## [GIVEN INSTRUCTION A]
Turn the lines of the records running from the line containing "You are a GUI" through the line containing "1200x658 pixels. (142, 602)" into a JSON list of strings, one string per line, leaving out blank lines.

## [READING PASSAGE]
--- Start ---

# Change of basis (wrong answer)

Question: Write the change matrix $$Q$$ from the coordinate system $$(x_i',e_i')$$ to the coordinate system $$(x_i'', e_i'')$$, where $$e_1' = (1, 2, 1)^T$$, $$e_2' = (1, 2, 2)^T$$, $$e_3' = (1, 1, 2)^T$$, and $$e_1'' = (1, 0, 1)^T$$, $$e_2'' = (1, 1,0)^T$$, $$e_3'' = (2, 2, 1)^T$$.

My attempt to find the coordinates of $$e_i'$$ with respect to $$\{ e_1'',e_2'',e_3''\}$$

$$e_i' = ae_1''+be_2''+ce_3''$$

$$^t(1, 2, 1)= a ^t(1, 0,1)+ b^t(1, 1, 0)+c^t(2, 2, 1)$$

$$^t(1, 2, 1)= ^t(a+b+2c, b+2c, a+c)$$

Which $$a+b+2c=1$$

$$b+2c=2$$, leading to $$b=2-2c$$

$$a+c=1$$, leading to $$a=1-c$$

So solving it gives be $$a=-1,b=-2,c=2$$

Thus the coordinates of $$e_1'$$ in $$\{ e_1'',e_2'',e_3''\}$$ are $$(-1,-2,2)$$, which this will be the first column of the matrix from $$(x_i',e_i')$$ to $$(x_i'',e_i'')$$

and so on I used

$$e_2' = = a ^t(1, 0,1)+ b^t(1, 1, 0)+c^t(2, 2, 1)$$

$$e_3' = = a ^t(1, 0,1)+ b^t(1, 1, 0)+c^t(2, 2, 1)$$

to find the rest column, which I got matrix of $$Q$$ being

$$\begin{bmatrix}-1&-1&0\\-2&-4&-3\\2&3&2\end{bmatrix}$$

But my colleagues got different answer... is my working wrong? I calculated everything again and again and I do not think it is calculation error but something went wrong instead on the working. Many of my colleagues got

$$\begin{bmatrix}1&2&3\\-2&-2&-3\\2&1&2\end{bmatrix}$$

My colleagues could done it wrong but I doubt so because I'm the only one got this

Was I supposed to do

$$e_i'' = ae_1'+be_2'+ce_3'$$

--- End ---

[Records of locating words and elements]

--- Start ---

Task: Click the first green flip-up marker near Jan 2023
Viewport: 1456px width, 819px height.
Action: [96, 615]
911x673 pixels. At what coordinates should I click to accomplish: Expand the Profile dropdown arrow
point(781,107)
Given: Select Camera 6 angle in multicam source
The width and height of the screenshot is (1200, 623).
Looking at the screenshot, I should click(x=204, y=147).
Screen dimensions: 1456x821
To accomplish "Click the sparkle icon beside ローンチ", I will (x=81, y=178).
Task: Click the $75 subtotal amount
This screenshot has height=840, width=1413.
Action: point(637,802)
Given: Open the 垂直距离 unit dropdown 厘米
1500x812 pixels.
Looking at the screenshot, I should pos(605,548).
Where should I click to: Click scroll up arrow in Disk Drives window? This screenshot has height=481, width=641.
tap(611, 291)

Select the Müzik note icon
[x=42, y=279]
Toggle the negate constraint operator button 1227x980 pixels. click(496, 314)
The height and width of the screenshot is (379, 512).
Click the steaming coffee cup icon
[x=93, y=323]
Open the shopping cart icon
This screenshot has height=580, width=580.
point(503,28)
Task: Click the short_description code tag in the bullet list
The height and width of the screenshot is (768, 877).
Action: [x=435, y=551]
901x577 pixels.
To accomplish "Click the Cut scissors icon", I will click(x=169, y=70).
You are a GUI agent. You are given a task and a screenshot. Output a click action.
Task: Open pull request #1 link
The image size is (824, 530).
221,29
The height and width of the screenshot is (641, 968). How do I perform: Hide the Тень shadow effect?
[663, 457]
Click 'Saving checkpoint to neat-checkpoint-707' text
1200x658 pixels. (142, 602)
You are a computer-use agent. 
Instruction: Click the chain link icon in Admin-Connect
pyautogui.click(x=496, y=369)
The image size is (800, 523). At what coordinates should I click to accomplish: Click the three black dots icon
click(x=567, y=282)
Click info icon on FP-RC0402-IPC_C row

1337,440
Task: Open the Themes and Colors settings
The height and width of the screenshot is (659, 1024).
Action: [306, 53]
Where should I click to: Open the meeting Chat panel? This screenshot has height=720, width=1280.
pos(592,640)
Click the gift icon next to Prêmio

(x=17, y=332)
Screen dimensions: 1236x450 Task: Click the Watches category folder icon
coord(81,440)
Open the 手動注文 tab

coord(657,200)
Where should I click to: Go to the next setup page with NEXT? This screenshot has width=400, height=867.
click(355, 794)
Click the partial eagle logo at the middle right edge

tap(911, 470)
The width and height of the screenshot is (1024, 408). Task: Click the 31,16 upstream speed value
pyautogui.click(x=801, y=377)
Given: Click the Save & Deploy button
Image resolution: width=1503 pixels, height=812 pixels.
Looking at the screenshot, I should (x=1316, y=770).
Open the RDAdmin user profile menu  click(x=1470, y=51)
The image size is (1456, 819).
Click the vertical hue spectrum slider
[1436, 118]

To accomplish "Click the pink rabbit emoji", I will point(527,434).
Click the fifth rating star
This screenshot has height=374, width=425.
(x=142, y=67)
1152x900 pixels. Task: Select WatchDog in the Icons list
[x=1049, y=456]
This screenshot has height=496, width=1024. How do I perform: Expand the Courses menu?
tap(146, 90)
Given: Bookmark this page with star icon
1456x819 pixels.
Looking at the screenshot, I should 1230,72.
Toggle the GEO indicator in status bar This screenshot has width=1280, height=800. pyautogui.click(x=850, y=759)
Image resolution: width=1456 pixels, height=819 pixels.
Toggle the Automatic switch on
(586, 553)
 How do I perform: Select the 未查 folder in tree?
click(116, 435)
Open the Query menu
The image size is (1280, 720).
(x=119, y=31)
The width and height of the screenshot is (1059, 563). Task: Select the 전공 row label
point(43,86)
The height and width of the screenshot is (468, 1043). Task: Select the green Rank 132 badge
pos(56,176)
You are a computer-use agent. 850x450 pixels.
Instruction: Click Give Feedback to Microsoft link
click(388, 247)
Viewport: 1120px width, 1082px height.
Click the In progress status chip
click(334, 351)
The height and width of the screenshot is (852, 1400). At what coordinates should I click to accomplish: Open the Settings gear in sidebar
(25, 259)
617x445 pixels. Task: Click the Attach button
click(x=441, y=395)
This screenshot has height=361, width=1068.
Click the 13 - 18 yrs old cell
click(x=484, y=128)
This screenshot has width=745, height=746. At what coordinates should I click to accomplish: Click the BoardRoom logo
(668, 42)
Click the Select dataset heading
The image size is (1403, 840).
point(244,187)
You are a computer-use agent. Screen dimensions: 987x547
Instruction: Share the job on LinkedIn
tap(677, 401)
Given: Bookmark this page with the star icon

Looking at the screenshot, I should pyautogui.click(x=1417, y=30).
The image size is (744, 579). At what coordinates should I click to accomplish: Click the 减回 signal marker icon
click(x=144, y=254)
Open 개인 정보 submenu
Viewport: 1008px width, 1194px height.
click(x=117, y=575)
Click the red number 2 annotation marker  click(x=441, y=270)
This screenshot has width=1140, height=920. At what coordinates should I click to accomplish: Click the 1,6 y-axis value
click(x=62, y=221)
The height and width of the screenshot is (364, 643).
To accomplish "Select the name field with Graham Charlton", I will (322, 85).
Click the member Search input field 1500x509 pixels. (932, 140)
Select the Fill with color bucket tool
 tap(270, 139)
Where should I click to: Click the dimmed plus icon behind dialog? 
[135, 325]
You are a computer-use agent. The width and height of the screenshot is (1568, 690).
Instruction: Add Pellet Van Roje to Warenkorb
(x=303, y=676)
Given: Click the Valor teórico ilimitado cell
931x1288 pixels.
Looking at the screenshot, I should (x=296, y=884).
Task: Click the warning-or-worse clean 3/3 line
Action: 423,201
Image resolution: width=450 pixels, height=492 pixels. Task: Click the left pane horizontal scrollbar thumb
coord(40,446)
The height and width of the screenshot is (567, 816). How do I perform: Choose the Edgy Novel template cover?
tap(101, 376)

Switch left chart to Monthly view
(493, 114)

--- End ---

## [GIVEN INSTRUCTION B]
Answer these questions about the change-of-basis thread:
(i) What vector is given for $$e_2''$$?
(ii) What values of a, b and c does the poster get when solving for the coordinates of $$e_1'$$?
(iii) What equation does the poster ask about at the end as what they may have been supposed to do?

## [WRITTEN ANSWER A]
[
  "You are a GUI agent. You are given a task and a screenshot. Output a click action.",
  "Task: Open pull request #1 link",
  "The image size is (824, 530).",
  "221,29",
  "The height and width of the screenshot is (641, 968). How do I perform: Hide the Тень shadow effect?",
  "[663, 457]",
  "Click 'Saving checkpoint to neat-checkpoint-707' text",
  "1200x658 pixels. (142, 602)"
]

## [WRITTEN ANSWER B]
(i) $$e_2'' = (1, 1, 0)^T$$
(ii) $$a=-1, b=-2, c=2$$
(iii) $$e_i'' = ae_1'+be_2'+ce_3'$$